Even the most unimaginably sad, traumatic situations carry lessons for us. And if we embrace our emotions through these experiences, ALLOW us to feel them fully, take away the lessons and move on with a new lease on life then guess what? You are doing the best you can bloody do and chances are you are feeling as good as you can about yourself.

So how am I such a positive person all the time?
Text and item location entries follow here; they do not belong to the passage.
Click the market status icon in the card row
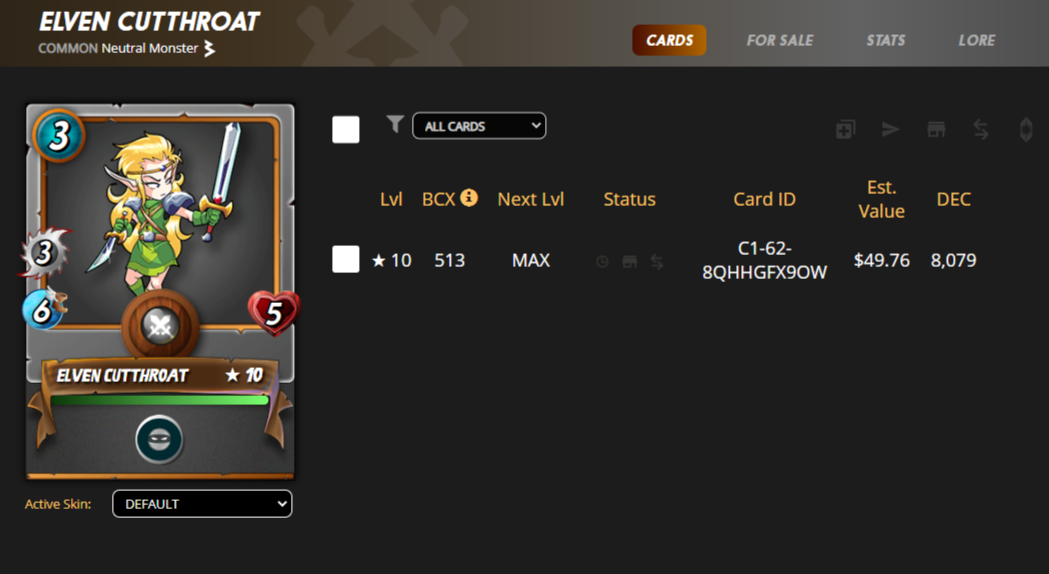The height and width of the screenshot is (574, 1049). 630,262
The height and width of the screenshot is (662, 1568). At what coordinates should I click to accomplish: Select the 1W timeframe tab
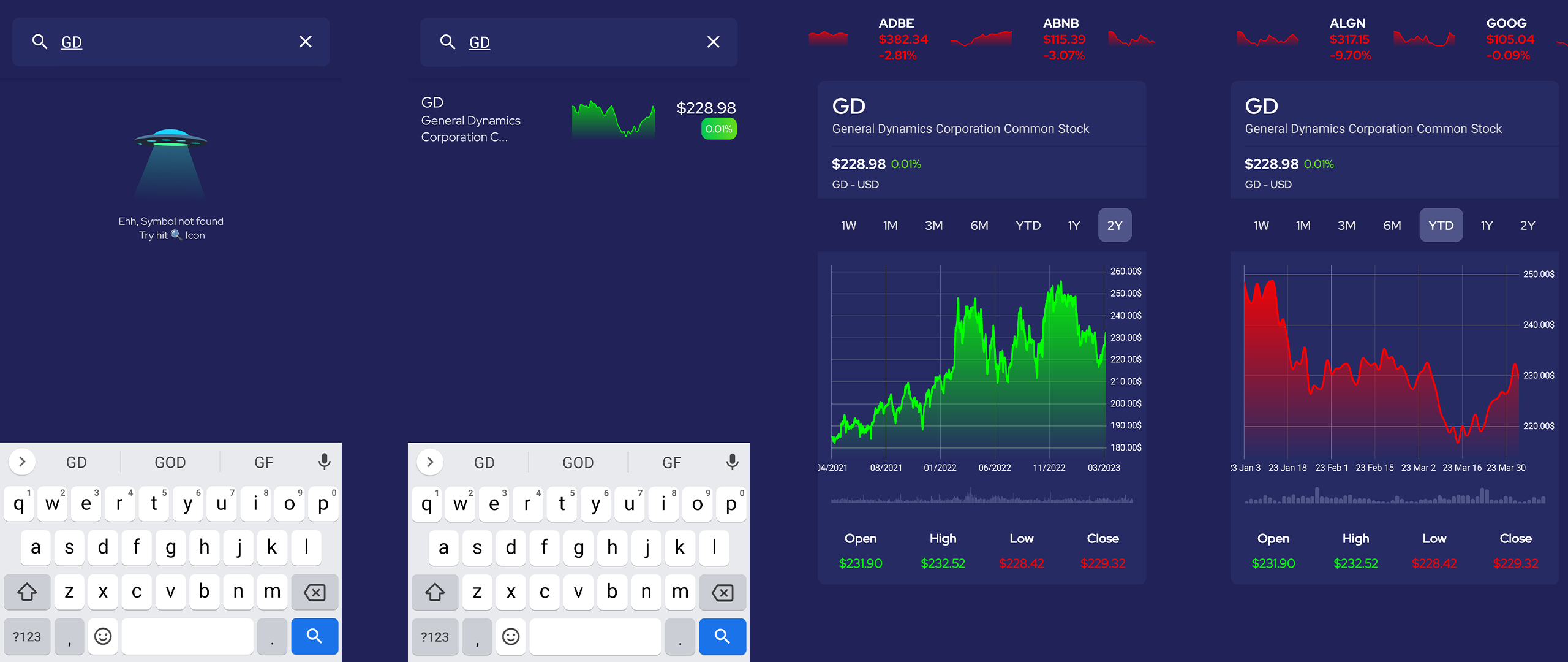(848, 225)
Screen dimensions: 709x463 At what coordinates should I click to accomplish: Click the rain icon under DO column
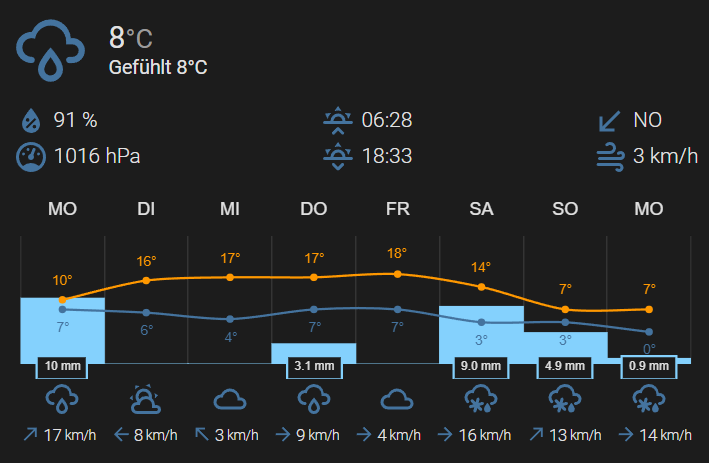tap(314, 399)
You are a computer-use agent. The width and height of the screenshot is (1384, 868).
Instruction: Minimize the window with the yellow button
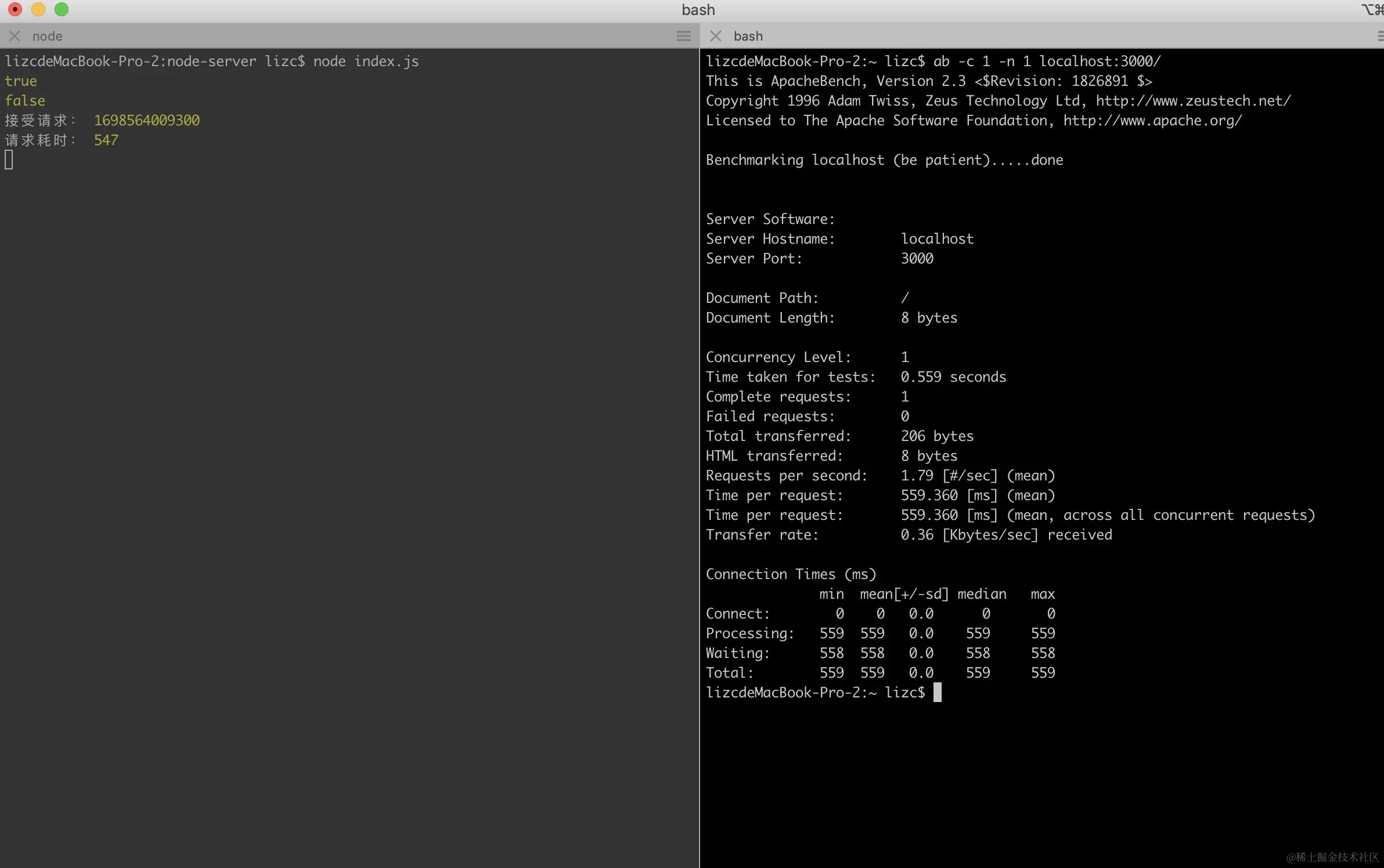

Because life is short and I want to spend it smiling and laughing, so I only spend my time and energy in things I enjoy. This isn’t rocket science people, it is actually pretty simple:

  • The work I do in the world lights me up. I wake up feeling excited to work! I want to make a positive impact in the world and everything I do is committed to achieving this each day. I have PURPOSE (so important!)
  • The people I am surrounded with, family and friends alike, bring me such joy. I only put energy and effort into relationships that make me feel GOOD.
  • I am in a 9 year relationship with the greatest man I have ever known (and that is a story in itself – relationships take WORK people, and it is very much two-sided!) LOVE is so important to a positive life.
  • I only eat food that makes me feel good – sometimes that is a whole pizza AND ice cream, sometimes it is a couple of cocktails with my friends, most of the time it is a very clean vegetarian diet (been without meat in my diet for 12 years now).
  • I only exercise in ways I really love – I stopped training at the gym for 2 YEARS because it made me feel shit. Nature walks are my current obsession.
  • I laugh every day (the highest energetic vibrational frequency we can be) and I don’t take myself, or life, seriously.
  • I don’t watch the news. Ever. (Which is ironic as I studied journalism at Uni.) Or any movie that feels yucky – so no horror, or violence. That is a new one for me, and has changed my life for the better in a lot of ways.
  • I FEEL my emotions as they come up, fully. Ain’t no suppression here. I cry as much as I laugh. I yell into pillows when I am angry and journal my little heart out every single morning.
  • I practice gratitude religiously, to train my mind to look for the good. I do it every day, multiple times a day.
  • I practice random acts of kindness weekly – this is a newbie I love doing. I pay for a stranger’s coffee or meal (without them knowing) – just the simple act of giving back leaves me feeling good for days.
  • I give my time at no charge to causes close to me and my family (currently working alongside Macquarie University Hospital to reinstate a Chair position in my grandfather’s name).
  • I am so conscious of my thoughts and words: phrases like “I can’t” no longer exist in my vocab. The simple act of changing the words I think and speak has lead to SO MANY amazing advances in my life, it is crazy (including financial abundance – stop saying you can’t afford things people!)

Gosh I could go on and on. So you can see there are MULTIPLE contributing factors to me living my positive life. And it is all genuine! I feel so freaking happy ALL THE TIME. The people I am spending my time with feel the same (it really matters where your energy goes guys). Surround yourself with happiness and you will really feel it. But it won’t come to you unless you put in the work. Every damn day.